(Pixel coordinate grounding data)
.....

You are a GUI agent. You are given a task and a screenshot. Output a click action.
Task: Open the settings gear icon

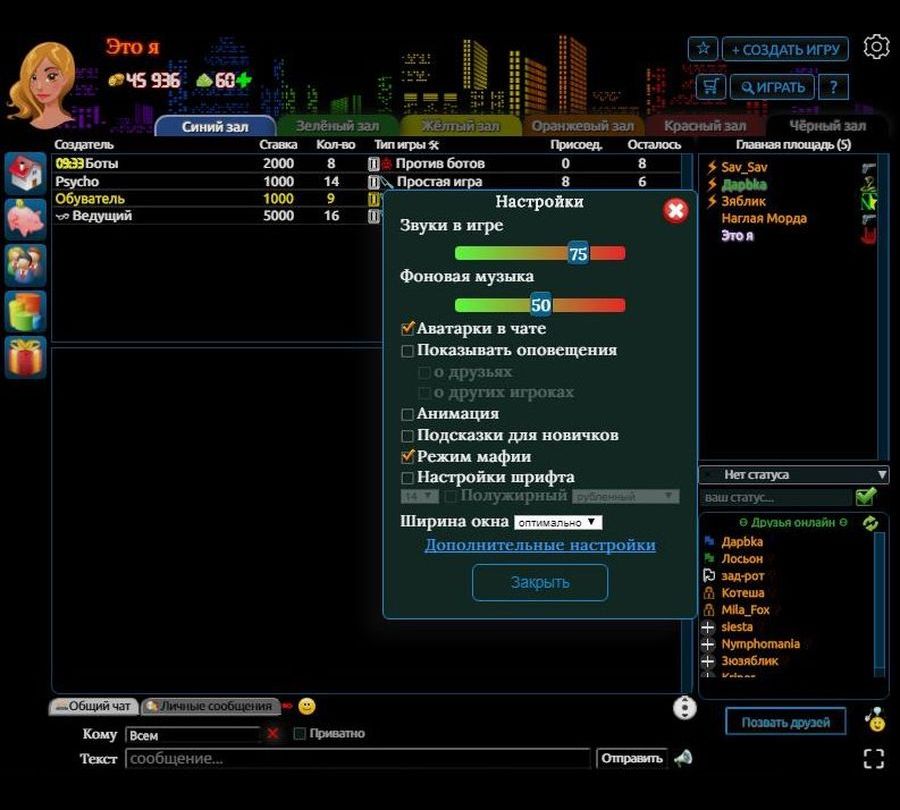[x=876, y=47]
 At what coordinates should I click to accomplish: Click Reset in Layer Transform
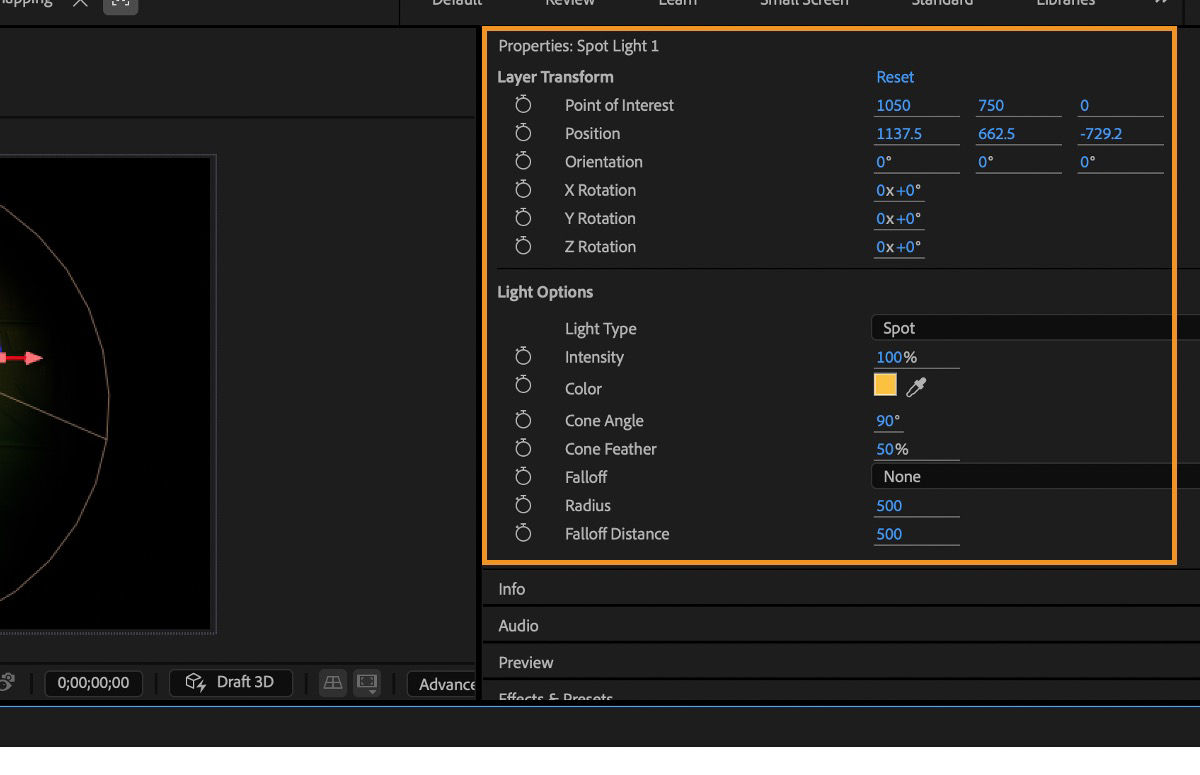[x=895, y=77]
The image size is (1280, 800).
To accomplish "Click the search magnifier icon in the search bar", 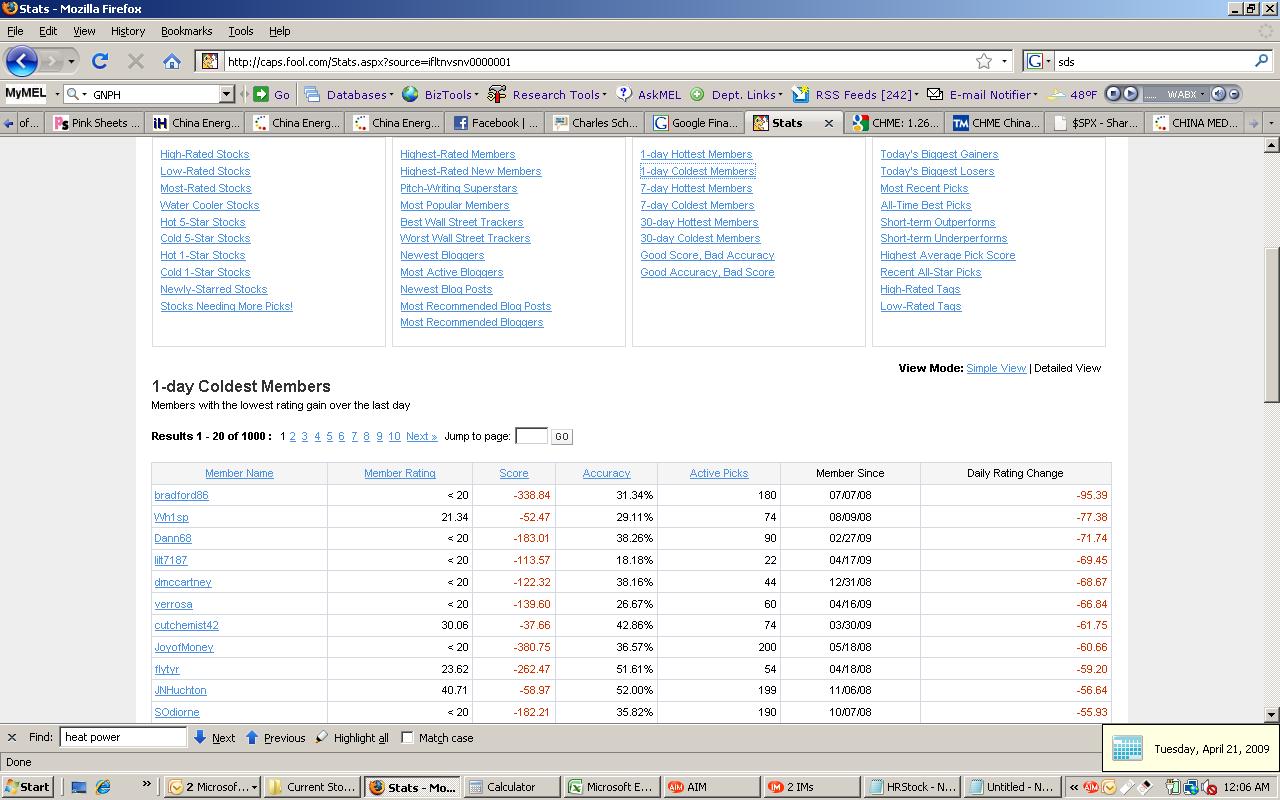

.....

**ACTION ITEM**
Please copy only the lines from the one that contains "Task: Open the settings gear icon" through the last line of the records, exactly, and keep every picture out of the copy.

**OUTPUT BELOW**
Task: Open the settings gear icon

[x=876, y=47]
 At what coordinates should I click to accomplish: Click Reset in Layer Transform
[x=895, y=77]
The image size is (1280, 800).
To accomplish "Click the search magnifier icon in the search bar", 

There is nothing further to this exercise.